Negeri Van Oranje (2015)
Penyakit akut bagi film Indonesia yang menjalani proses syuting di luar negeri ialah lebih berfokus pada eksploitasi pemandangan tiap sudut lokasi. Tidak jarang filmnya melupakan kiprah bernarasi dan menyerupai dokumentasi jalan-jalan belaka. Mungkin para pembuatnya beranggapan penonton Indonesia kampungan, gampang dibentuk terperangah oleh suatu negeri asing. Saya berpikir sebaliknya. Para pembuatnya yang kampungan alasannya ialah terlalu kagum, hingga merasa sayang untuk tidak sebanyak mungkin menyelipkan footage tersebut. Materi promosi menuju perilisan "Negeri Van Oranje" karya sutradara Endri Pelita tidak nampak menyerupai itu. Film yang diangkat dari novel berjudul sama karangan Wahyuningrat, Adept Widiarsa, Nisa Riyadi dan Rizki Pandu Perdana ini terlihat memfokuskan kisah pada lingkup persahabatan serta cinta di dalam pertemanan. Ada cita-cita besar di benak saya. Harapan itu sayangnya tak seutuhnya terpenuhi.

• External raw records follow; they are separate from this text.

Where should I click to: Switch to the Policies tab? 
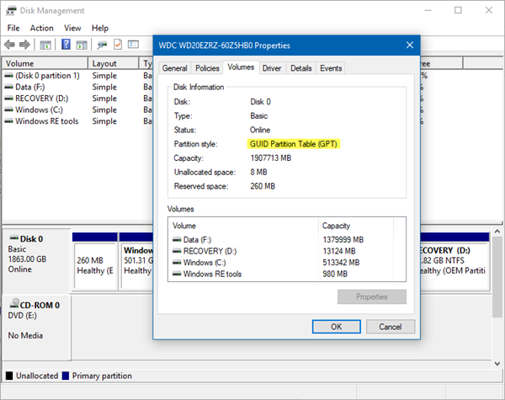click(x=207, y=68)
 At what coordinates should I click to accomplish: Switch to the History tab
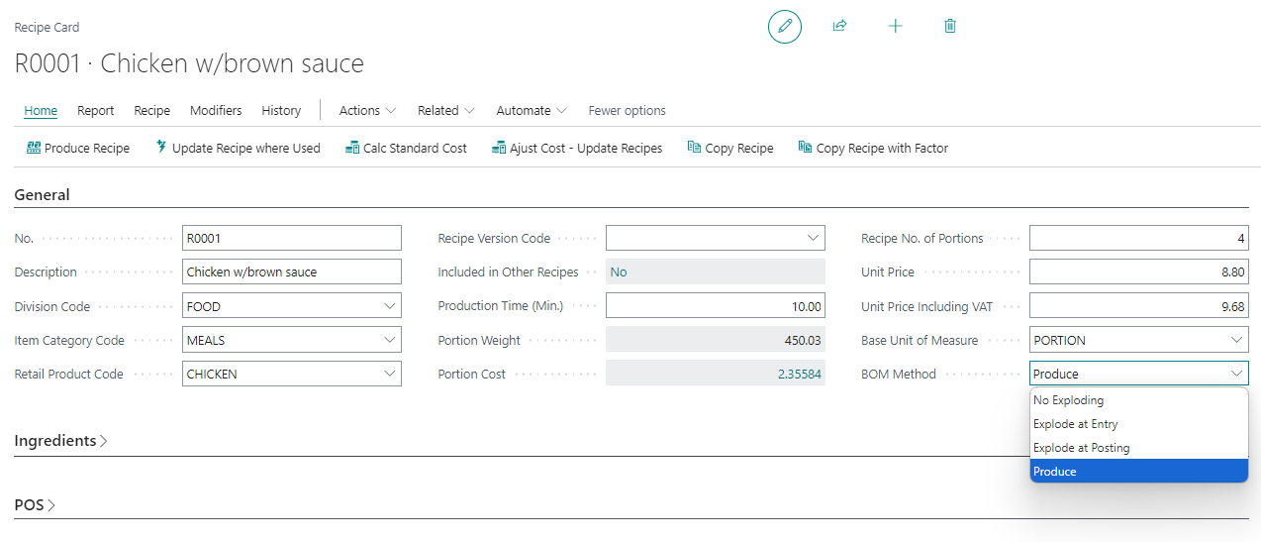(281, 110)
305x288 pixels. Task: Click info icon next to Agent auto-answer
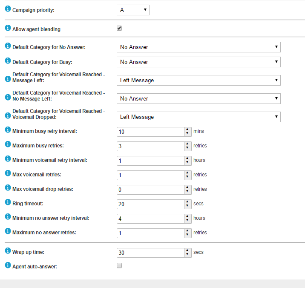click(x=8, y=265)
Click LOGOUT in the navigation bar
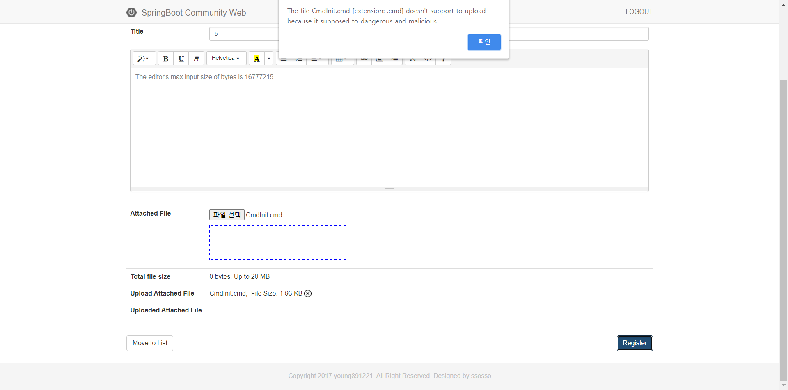Viewport: 788px width, 390px height. 639,11
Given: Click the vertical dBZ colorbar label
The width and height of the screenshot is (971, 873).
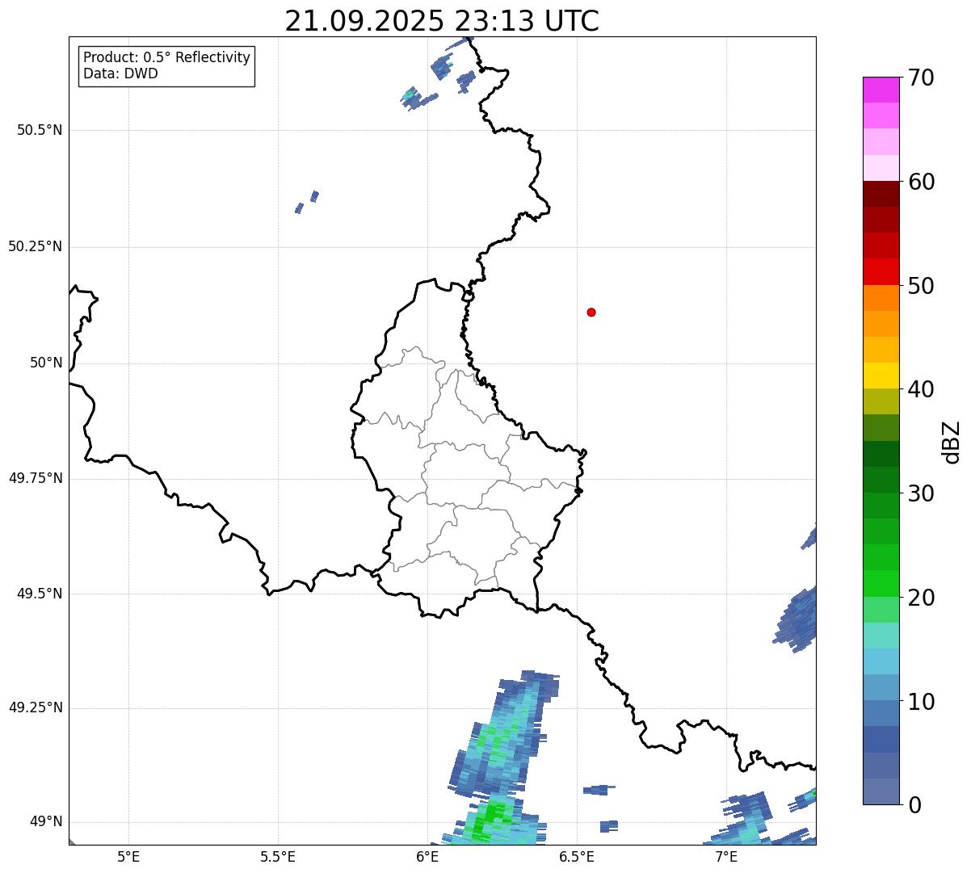Looking at the screenshot, I should coord(952,442).
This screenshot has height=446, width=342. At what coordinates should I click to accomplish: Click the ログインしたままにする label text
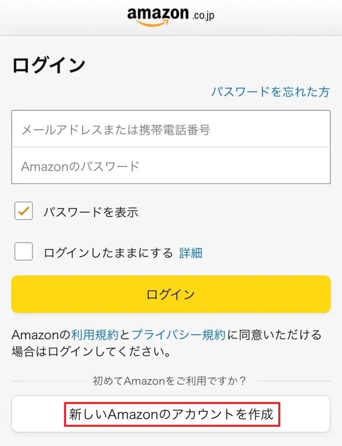point(108,253)
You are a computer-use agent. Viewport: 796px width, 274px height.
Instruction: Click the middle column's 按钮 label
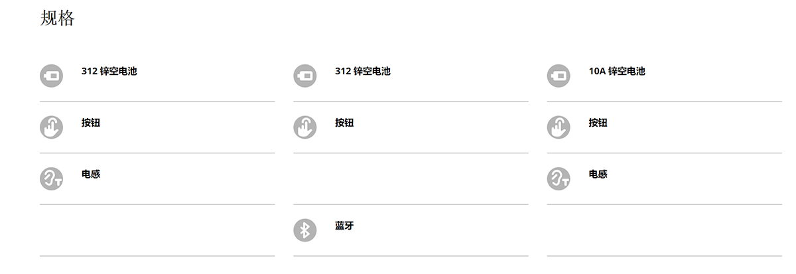pyautogui.click(x=344, y=123)
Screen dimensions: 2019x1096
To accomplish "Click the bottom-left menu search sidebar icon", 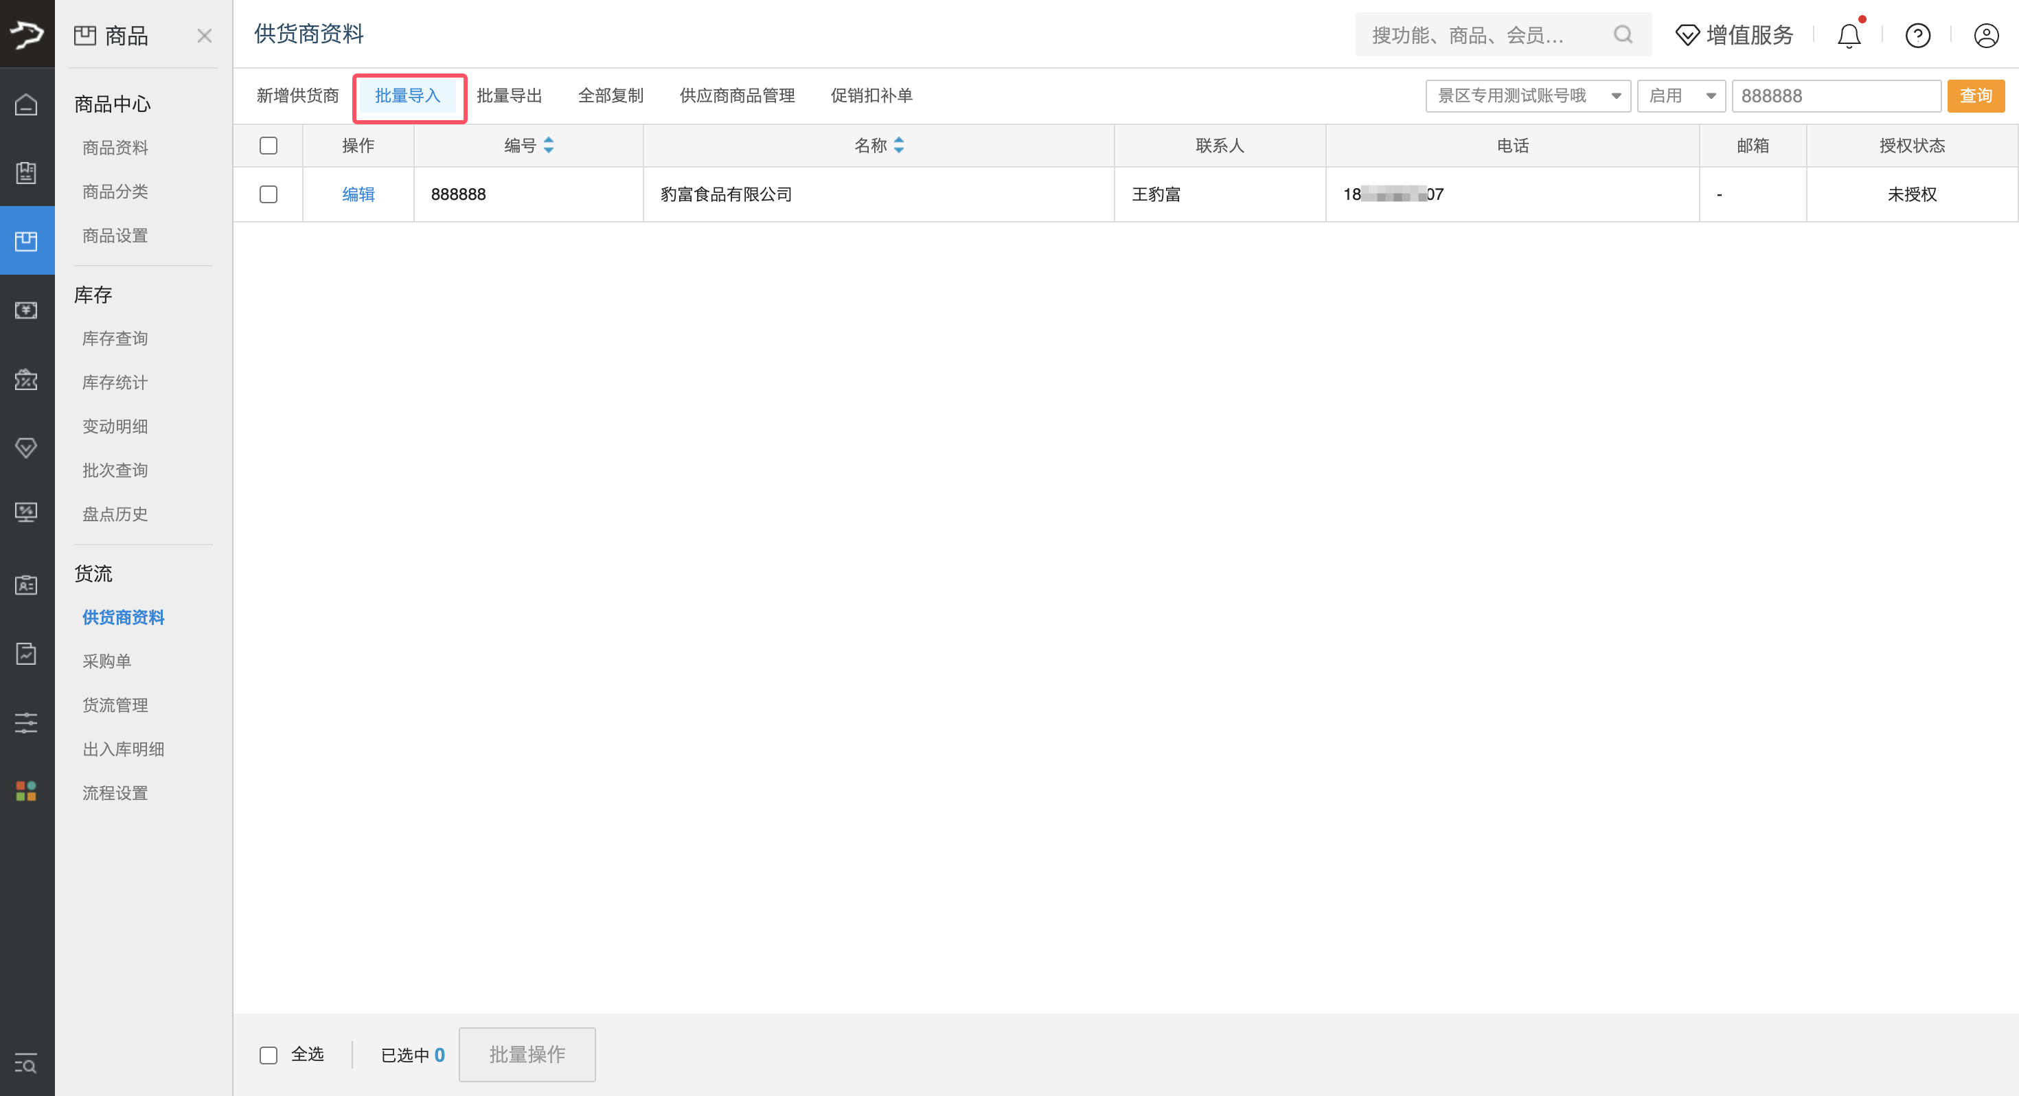I will (26, 1064).
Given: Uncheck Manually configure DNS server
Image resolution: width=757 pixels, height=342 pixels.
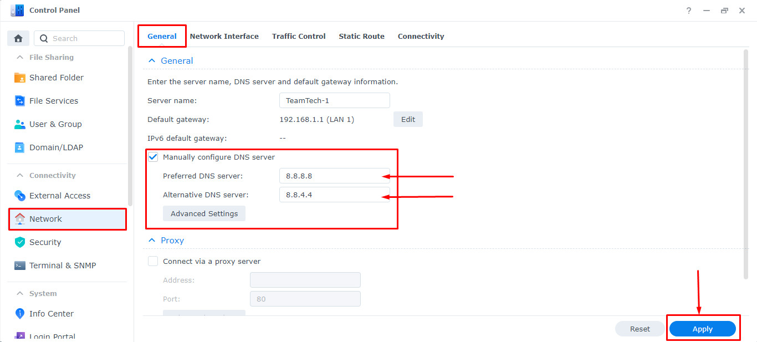Looking at the screenshot, I should (x=153, y=157).
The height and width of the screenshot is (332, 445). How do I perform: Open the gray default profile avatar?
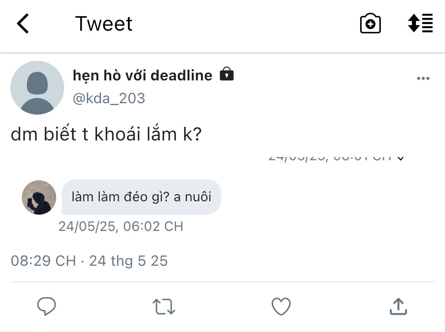coord(37,88)
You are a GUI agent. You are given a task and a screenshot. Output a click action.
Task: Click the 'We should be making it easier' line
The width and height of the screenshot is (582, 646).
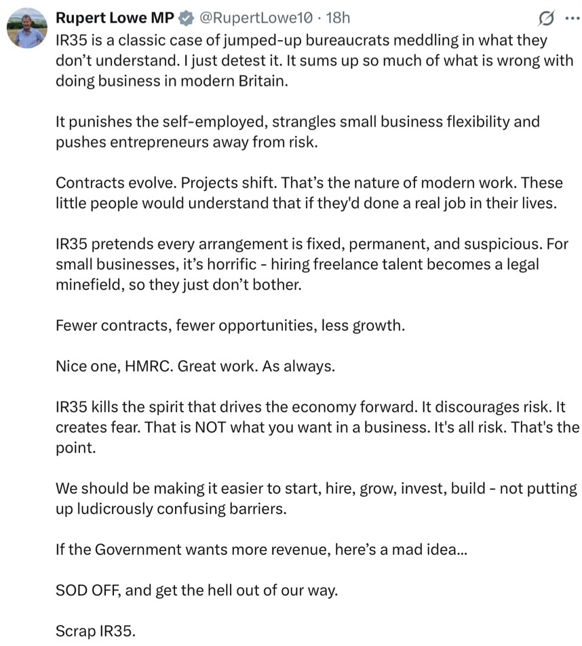tap(317, 488)
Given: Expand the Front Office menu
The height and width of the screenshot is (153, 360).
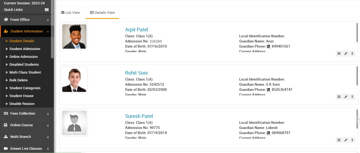Looking at the screenshot, I should pyautogui.click(x=26, y=20).
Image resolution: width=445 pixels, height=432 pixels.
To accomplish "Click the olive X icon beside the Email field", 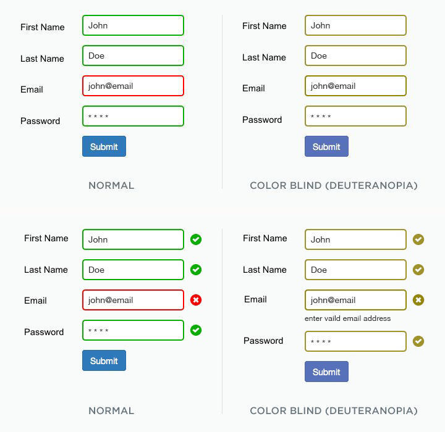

Adegan pertama mengatakan persiapan kesepakatan nikah Lintang (Tatjana Saphira), dimana kita diberi tease bahwa ia hendak menikahi salah satu dari empat sahabatnya. Saya pun mulai menyadari "Negeri Van Oranje" bakal berjalan layaknya tebak-tebakan mengenai siapa yang akibatnya bisa mendapat hati Lintang. Pembukaan yang menjanjikan, alasannya ialah artinya naskah goresan pena Titien Wattimena tahu hendak melangkah menuju ranah eksporasi karakter. Fokus (seharusnya) ditempatkan pada interaksi Lintang dengan masing-masing "calon suami", dan bila dilakukan dengan benar, akan tercipta proses eksplorasi huruf mendalam serta interaksi bernyawa. Tak lama, penonton dilempar menuju setting luar negerinya; Belanda dan kota Praha. Disaat Belanda merupakan kawasan kelimanya mulai menjalin pertemanan, Praha menjadi klimaks perpecahan kala Lintang merasa tersakiti alasannya ialah menjadi materi rebutan dan taruhan oleh sahabatnya.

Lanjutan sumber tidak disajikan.